A bust of Saint Cosmas, one of the Welfenschatz treasures on display at a Berlin museum. Photo: DPA
The heirs of Jewish art dealers who sold a trove of medieval treasures to the Nazis are suing the German state in a U.S. lawsuit.
Gestapo founder Herman Goering orchestrated the sale in 1935 with four Jewish art dealers who received millions of dollars. The collection is now thought to be worth about $226 million.
"Any transaction in 1935, where the sellers on the one side were Jews and the buyer on the other side was the Nazi state itself is by definition a void transaction," said lawyer Nicholas O'Donnell.
German government officials have stated that the transaction was reviewed last March and the price deemed fair.

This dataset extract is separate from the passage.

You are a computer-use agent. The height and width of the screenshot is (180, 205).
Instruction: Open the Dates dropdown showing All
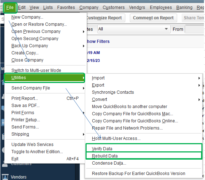134,29
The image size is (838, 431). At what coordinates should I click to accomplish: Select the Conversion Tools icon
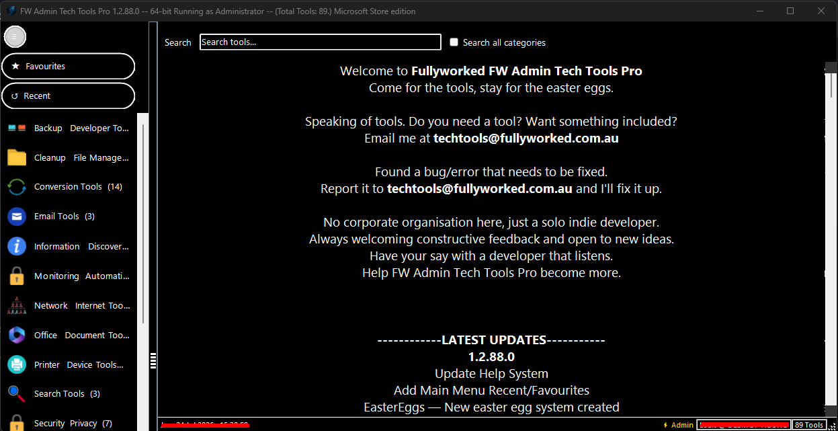pos(17,187)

The Jewish heirs say the sale was under duress and their relatives were forced to accept a lower price. They seek the return of the objects.

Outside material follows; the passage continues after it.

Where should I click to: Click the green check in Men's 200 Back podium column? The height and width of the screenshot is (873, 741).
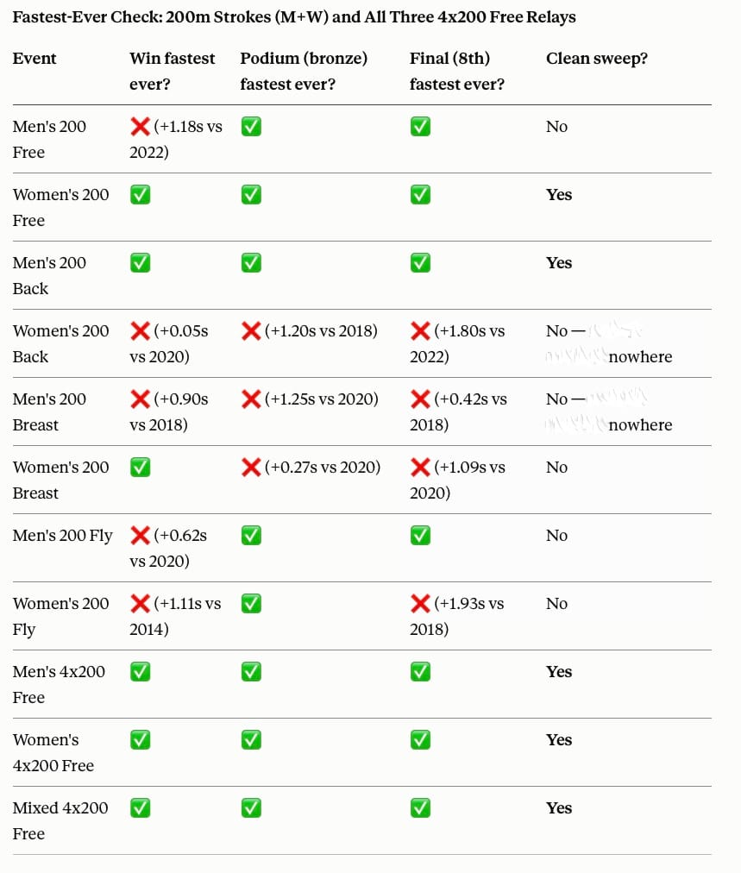tap(251, 263)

The dozens of relics are known as Welfenschatz or Guelph treasure and reside in a Berlin museum. The collection was recently classified as a national cultural treasure.
Christian relics on display as part of the Welfenschatz collection. Photo: DPA
Virgin and Child from the Lüneburg Council Silver (1510), on display with the Welfenschatz collection in Berlin. Photo: DPA
A domed reliquary, late 12th century, on display as part of the Welfenschatz collection. Photo Reuters.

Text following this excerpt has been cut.